**Exercise description**
The expected response is an exact repetition of every record, with images excluded.

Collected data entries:
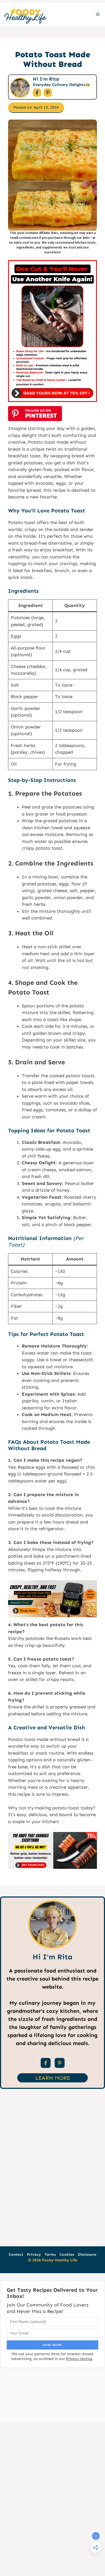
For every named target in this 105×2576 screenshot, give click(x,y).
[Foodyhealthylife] (25, 14)
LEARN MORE (52, 2078)
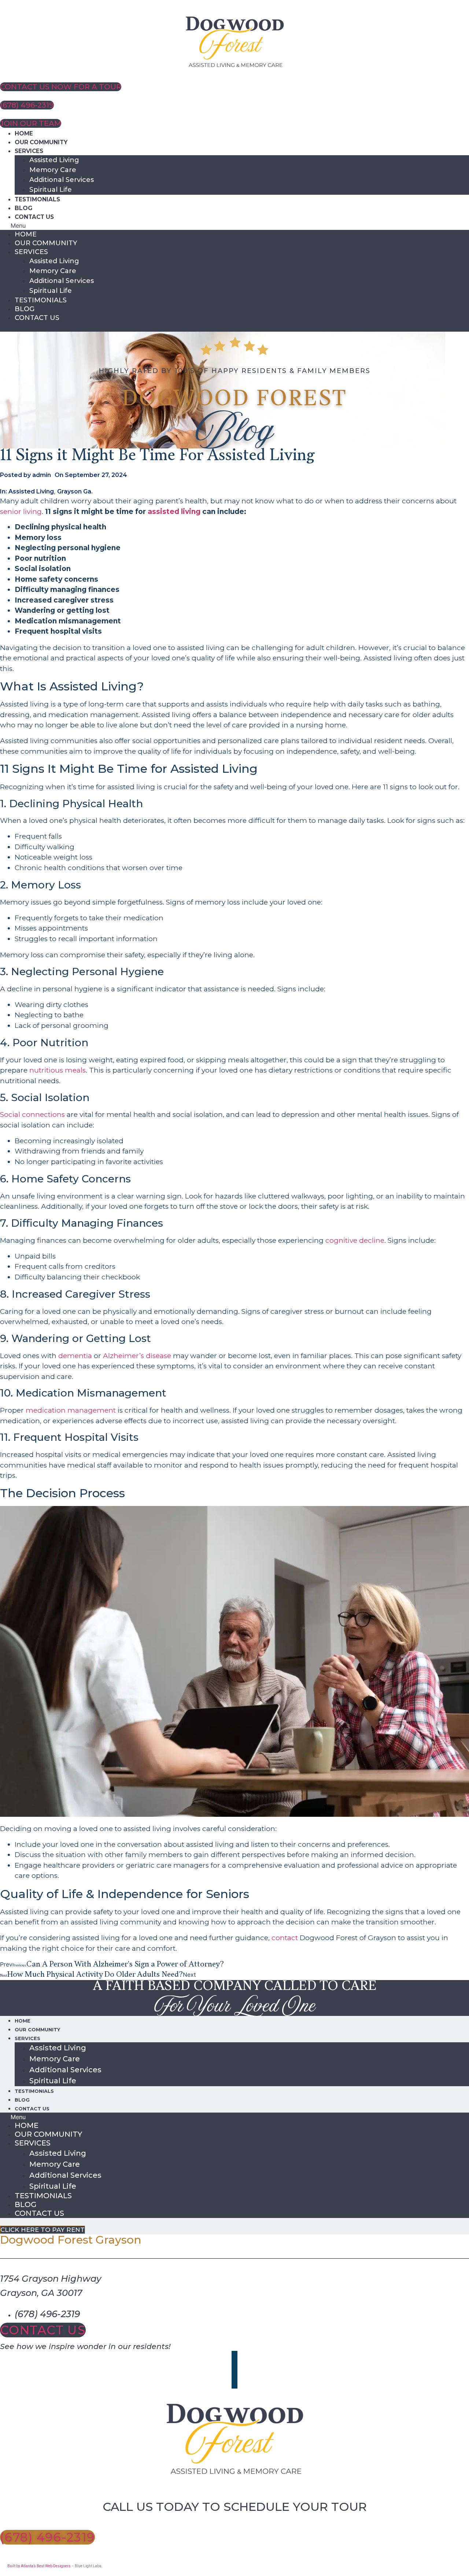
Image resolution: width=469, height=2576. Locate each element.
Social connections (32, 1114)
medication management (71, 1410)
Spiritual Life (50, 190)
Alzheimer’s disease (137, 1356)
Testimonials (37, 199)
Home (24, 133)
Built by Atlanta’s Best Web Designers (39, 2566)
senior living (21, 511)
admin (41, 474)
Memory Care (52, 170)
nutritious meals (57, 1070)
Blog (23, 208)
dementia (75, 1356)
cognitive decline (354, 1240)
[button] (234, 225)
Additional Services (61, 180)
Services (29, 151)
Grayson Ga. (75, 491)
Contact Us (34, 216)
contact (285, 1938)
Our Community (41, 142)
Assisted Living (54, 160)
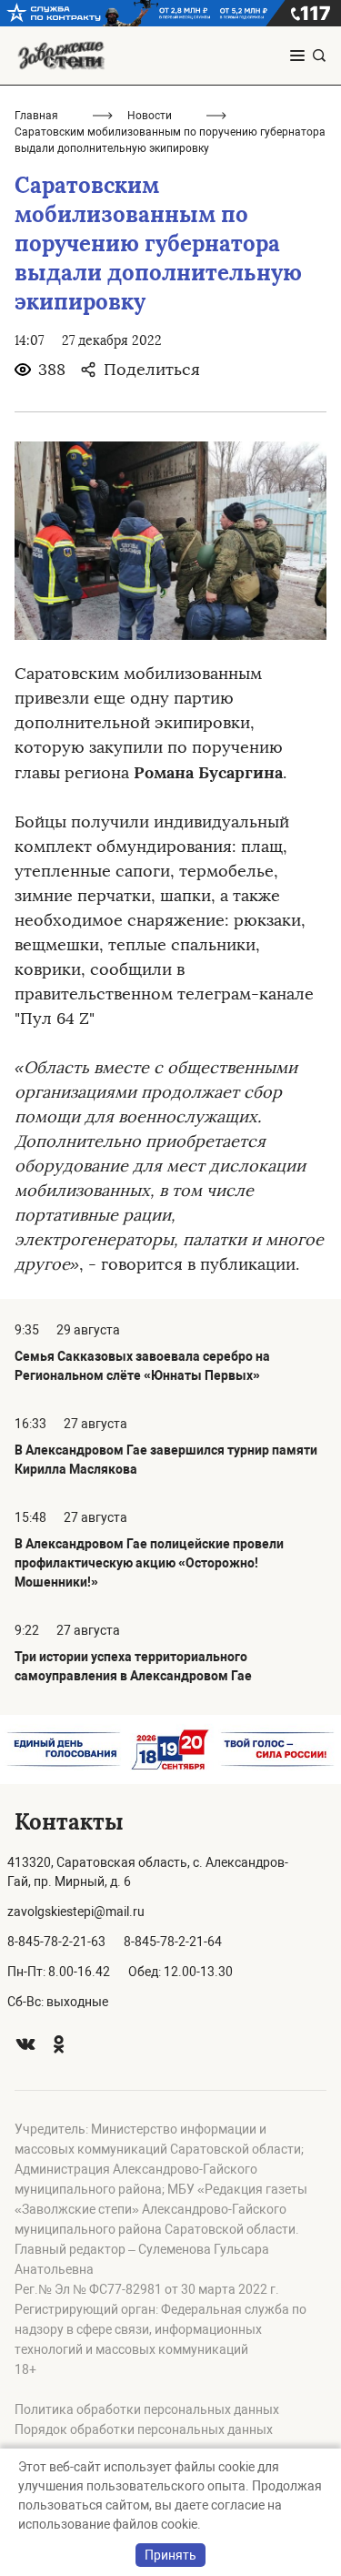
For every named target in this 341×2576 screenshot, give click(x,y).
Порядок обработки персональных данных (144, 2429)
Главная (36, 115)
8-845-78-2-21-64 (173, 1941)
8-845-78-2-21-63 (56, 1941)
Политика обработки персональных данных (147, 2409)
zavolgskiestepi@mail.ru (76, 1911)
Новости (149, 115)
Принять (170, 2555)
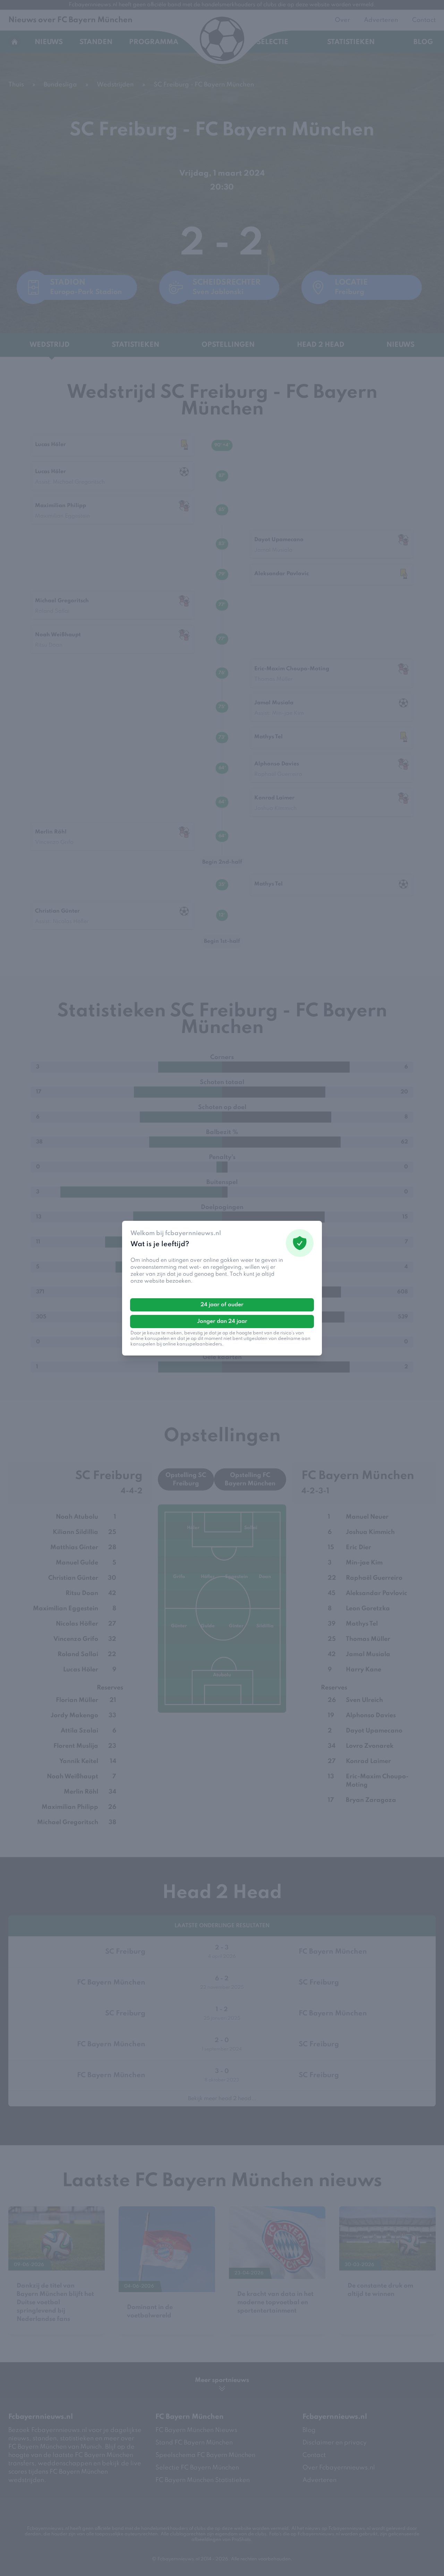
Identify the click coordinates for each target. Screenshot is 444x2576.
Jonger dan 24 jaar (222, 1321)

**Task output**
For every named target in this 105×2576 screenshot, give click(x,y).
[Foodyhealthylife] (25, 14)
LEARN MORE (52, 2078)
Image resolution: width=469, height=2576. Locate each element.
Social connections (32, 1114)
medication management (71, 1410)
Spiritual Life (50, 190)
Alzheimer’s disease (137, 1356)
Testimonials (37, 199)
Home (24, 133)
Built by Atlanta’s Best Web Designers (39, 2566)
senior living (21, 511)
admin (41, 474)
Memory Care (52, 170)
nutritious meals (57, 1070)
Blog (23, 208)
dementia (75, 1356)
cognitive decline (354, 1240)
[button] (234, 225)
Additional Services (61, 180)
Services (29, 151)
Grayson Ga. (75, 491)
Contact Us (34, 216)
contact (285, 1938)
Our Community (41, 142)
Assisted Living (54, 160)
For every named target in this 341×2576 screenshot, give click(x,y).
Порядок обработки персональных данных (144, 2429)
Главная (36, 115)
8-845-78-2-21-64 (173, 1941)
8-845-78-2-21-63 (56, 1941)
Политика обработки персональных данных (147, 2409)
zavolgskiestepi@mail.ru (76, 1911)
Новости (149, 115)
Принять (170, 2555)
Identify the click coordinates for each target. Screenshot is 444x2576.
Jonger dan 24 jaar (222, 1321)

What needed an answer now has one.